[Collected data]
- - - - - - -
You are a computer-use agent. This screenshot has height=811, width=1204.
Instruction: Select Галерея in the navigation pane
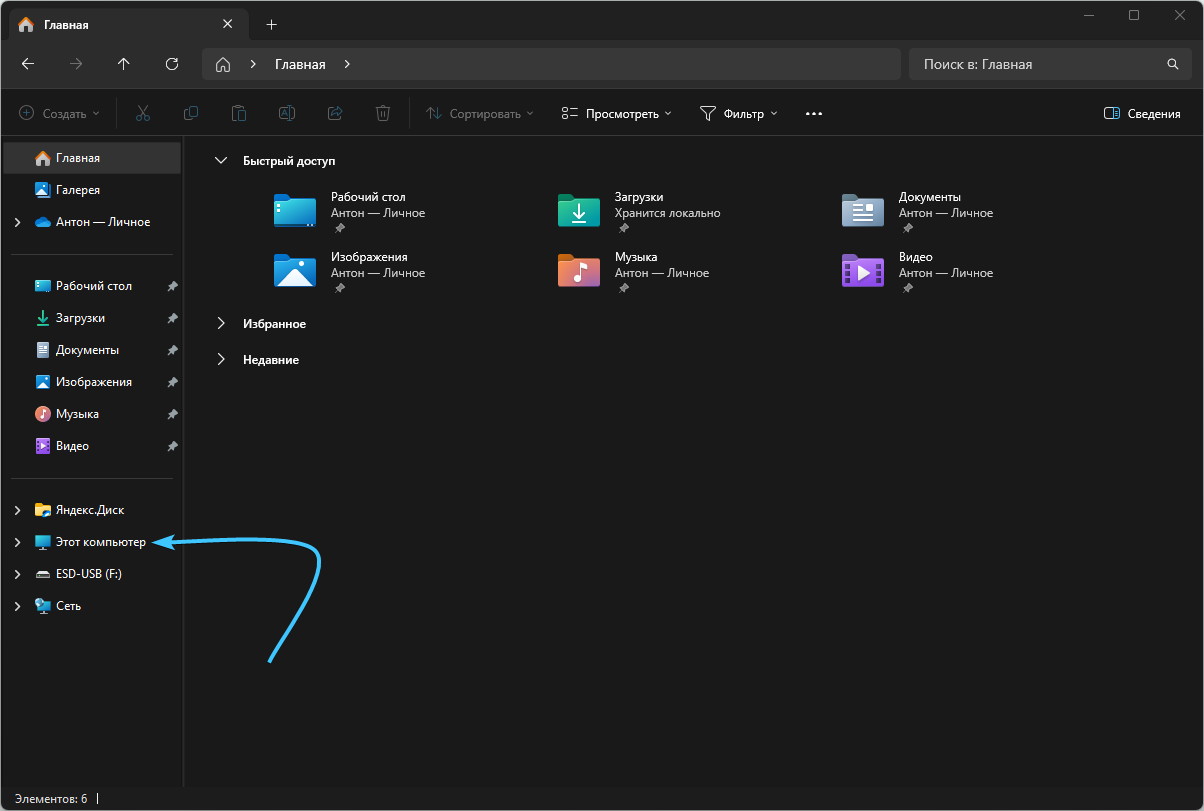click(77, 190)
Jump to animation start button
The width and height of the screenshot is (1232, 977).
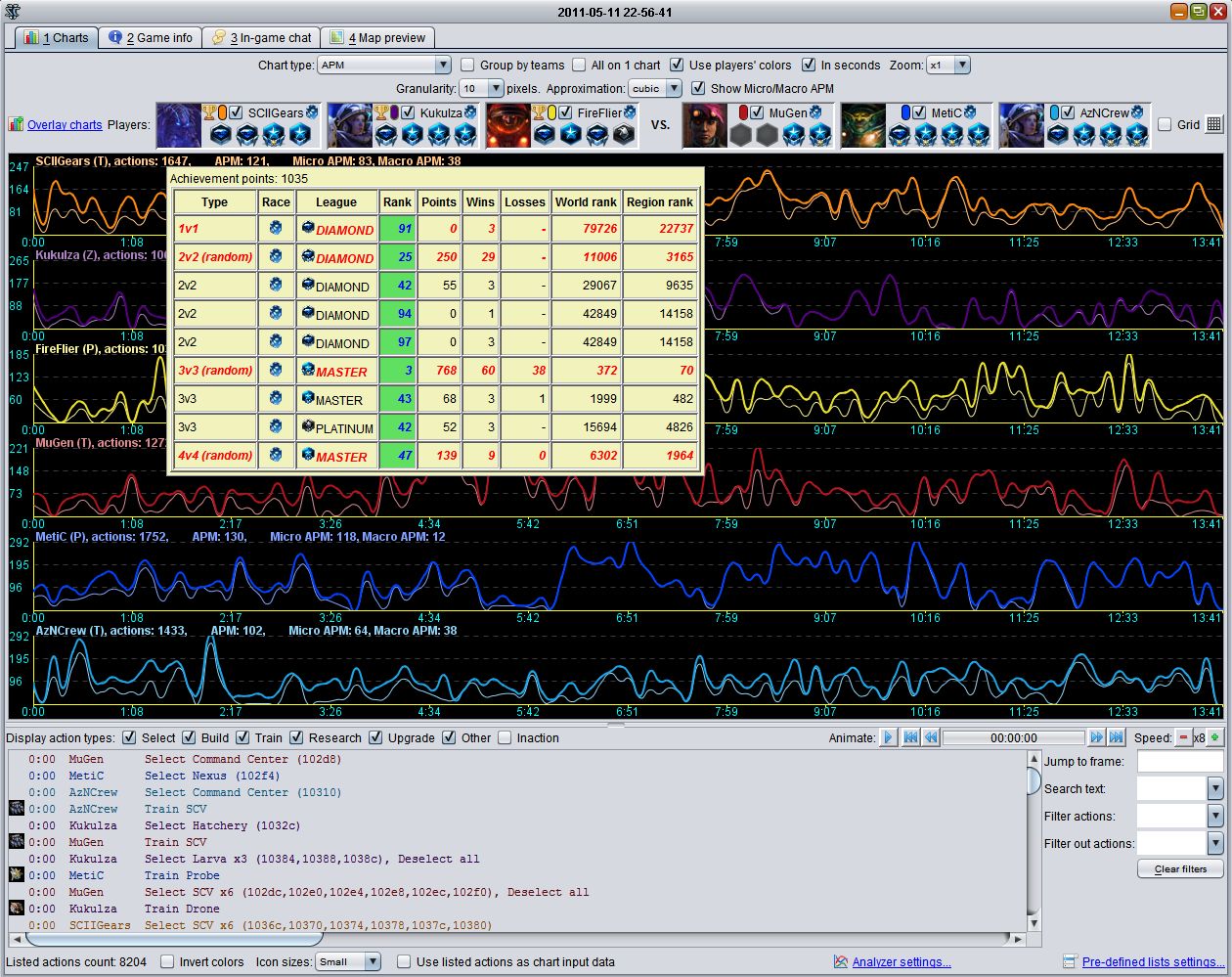[x=910, y=737]
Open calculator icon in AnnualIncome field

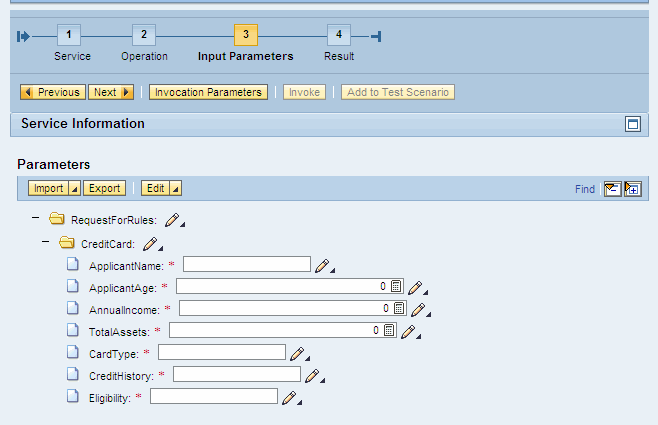[x=399, y=309]
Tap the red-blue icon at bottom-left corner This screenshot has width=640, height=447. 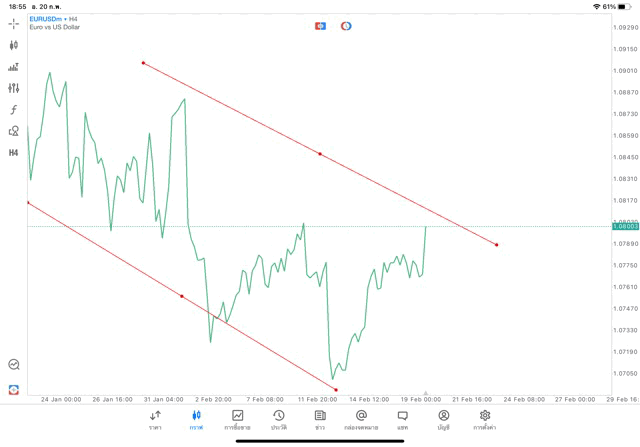click(x=14, y=389)
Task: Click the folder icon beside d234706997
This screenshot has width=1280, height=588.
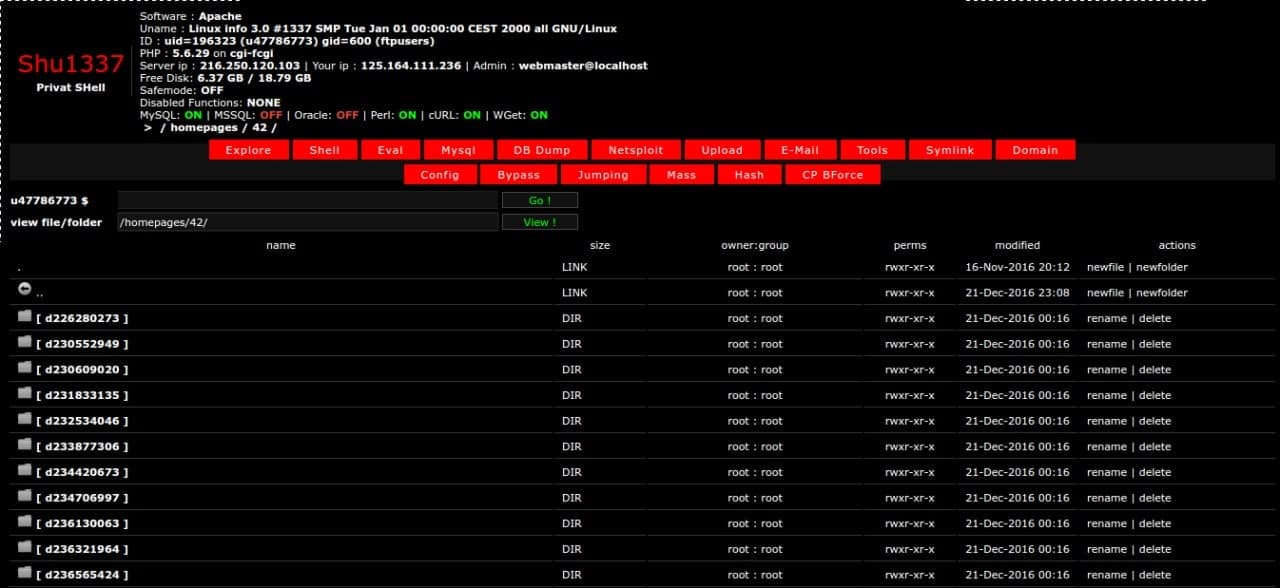Action: tap(25, 496)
- - - - - - -
TO DO
Extract the run of lines beginning with the line that holds "Task: Click the folder icon beside d234706997" and ending at the last line of the data, inclusive. Exclude any pictures from the copy.

ANSWER BOX
Task: Click the folder icon beside d234706997
This screenshot has width=1280, height=588.
Action: tap(25, 496)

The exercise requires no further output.